Katastrofa po raz pierwszy
5 listopada 1942 roku dwusilnikowy C-53 Skytrooper odbywał rutynowy, transportowy lot z Islandii na Grenlandię. Na jego pokładzie znajdowało się pięciu amerykańskich lotników. Niedługo po tym, jak znalazł się nad południowo-wschodnim wybrzeżem Grenlandii, spadł na pokrywę lodową. Pilotom udało się zapobiec rozpadnięciu się samolotu na kawałki, zaś członkowie załogi nie odnieśli poważniejszych obrażeń. Wszystkie bazy na Grenlandii zostały powiadomione o wypadku i czym prędzej podjęto przygotowania do akcji poszukiwawczej.
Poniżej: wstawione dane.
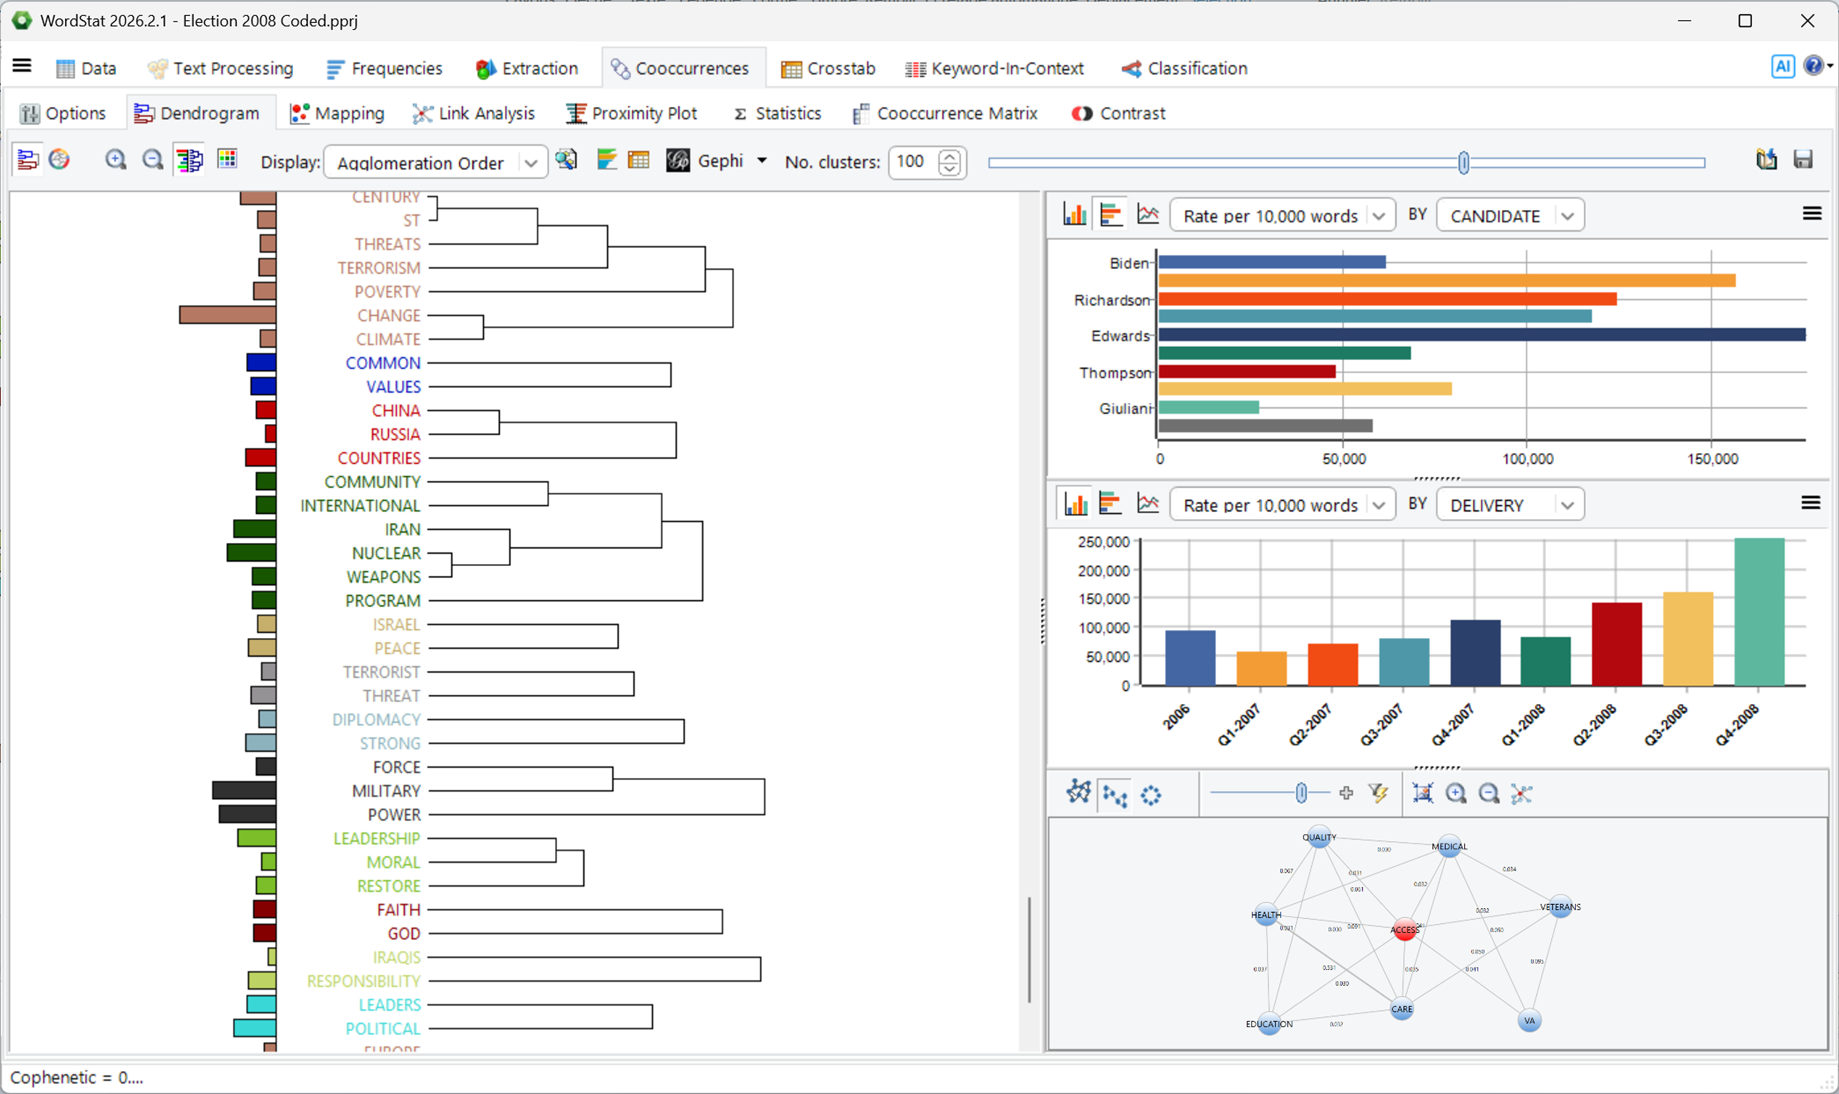Zoom out of the dendrogram

coord(152,160)
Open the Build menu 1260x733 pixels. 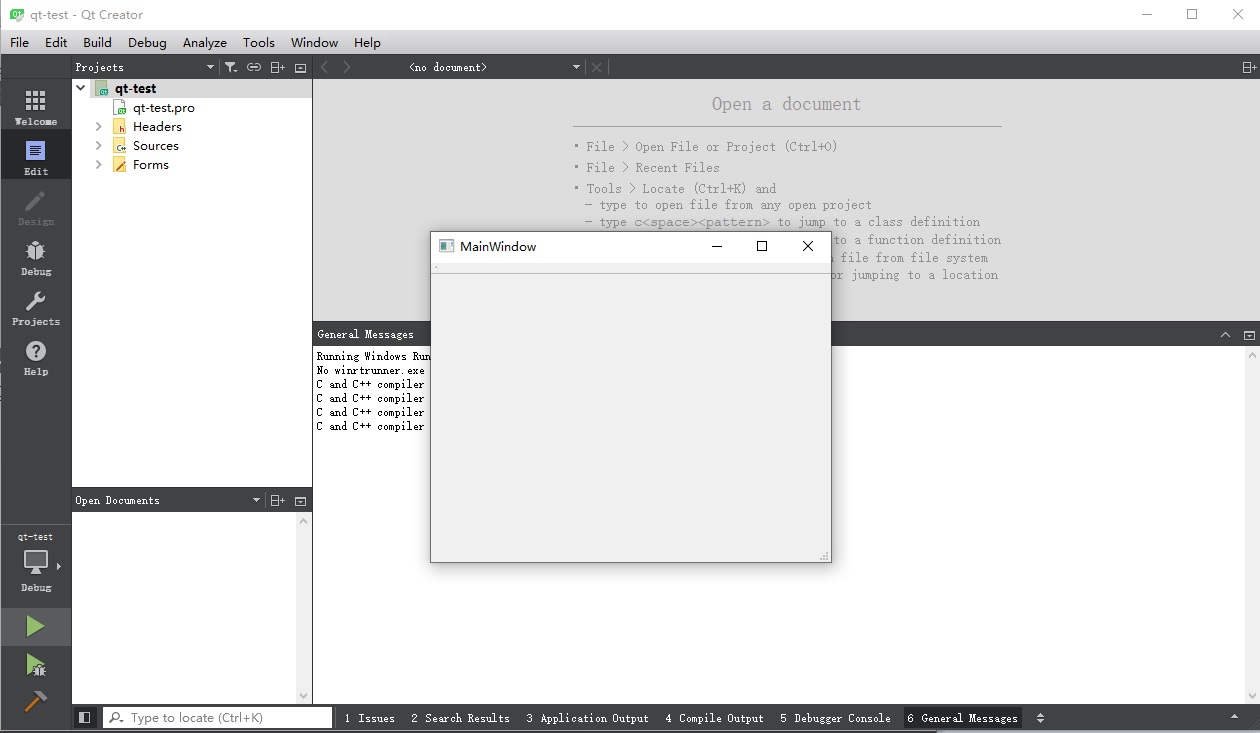pyautogui.click(x=97, y=42)
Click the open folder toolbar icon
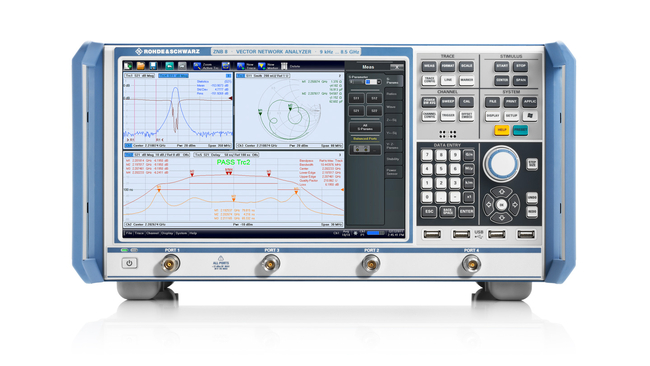 pyautogui.click(x=141, y=65)
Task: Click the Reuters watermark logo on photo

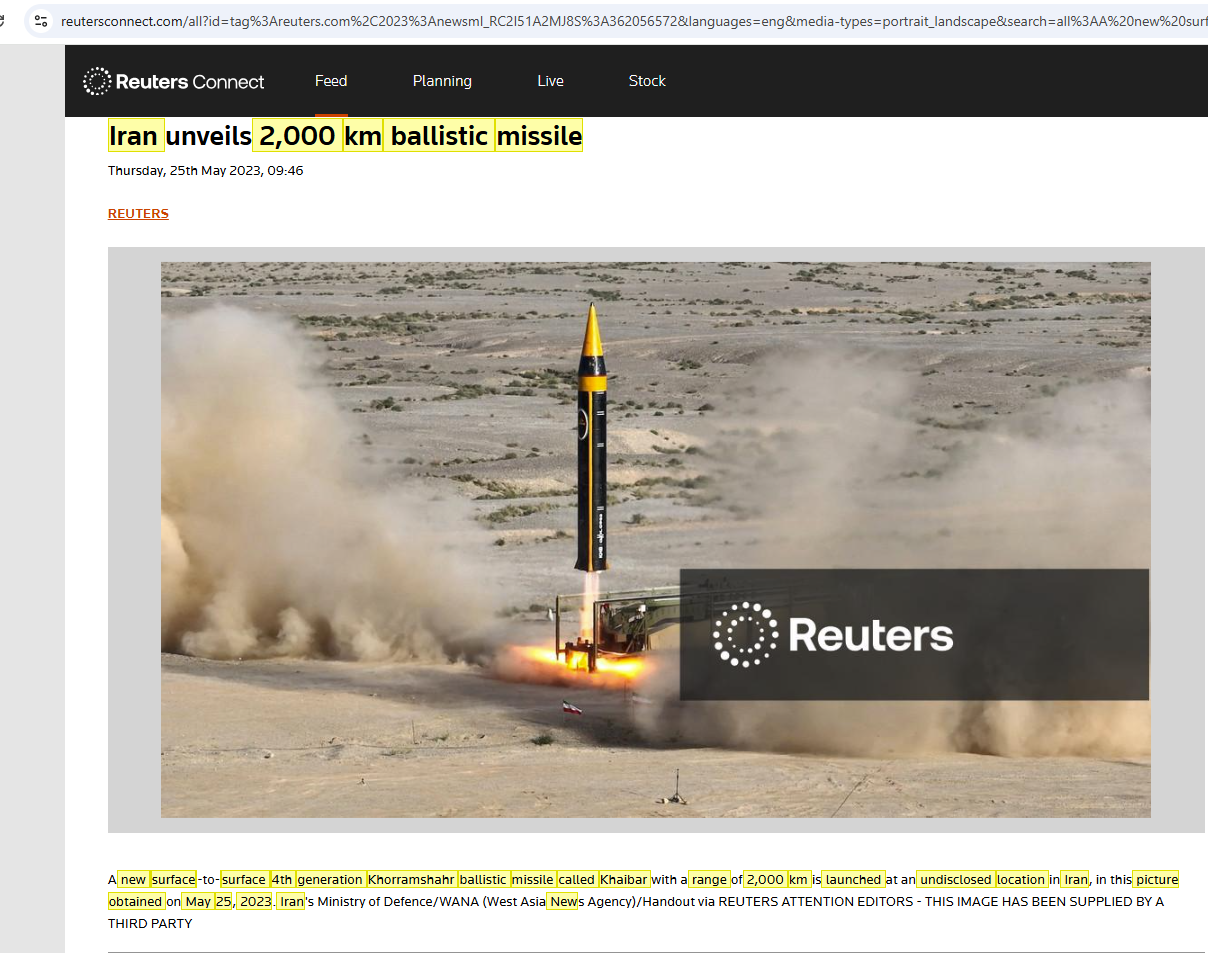Action: (833, 635)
Wydawało się, że ratunek dla rozbitków to tylko kwestia czasu.
W poszukiwaniach C-53 brał udział m.in. świeżo wypuszczony z fabryki bombowiec B-17. Docelowo miał dotrzeć na amerykańskie lotnisko wojskowe na terenie Wielkiej Brytanii, jednak postanowiono włączyć go do akcji ratunkowej na Grenlandii. 9 listopada B-17 z dziewięcioma członkami załogi na pokładzie znalazł się w samym środku arktycznej mgły. Wszystko tonęło w zszarzałej bieli, pilot nie był w stanie stwierdzić, gdzie kończy się niebo, a gdzie zaczyna pokrywa lodowa wyspy. W każdej chwili mógł uderzyć w lodową ścianę. Postanowił wykonać płytki skręt - ot, kilka stopni. Niestety, zawadził końcówką skrzydła o lód. 15-tonowy bombowiec zaczął się ślizgać po lodowcu jak bobslej. Po 200-metrowym ślizgu, przełamany na pół, spoczął na lądolodzie.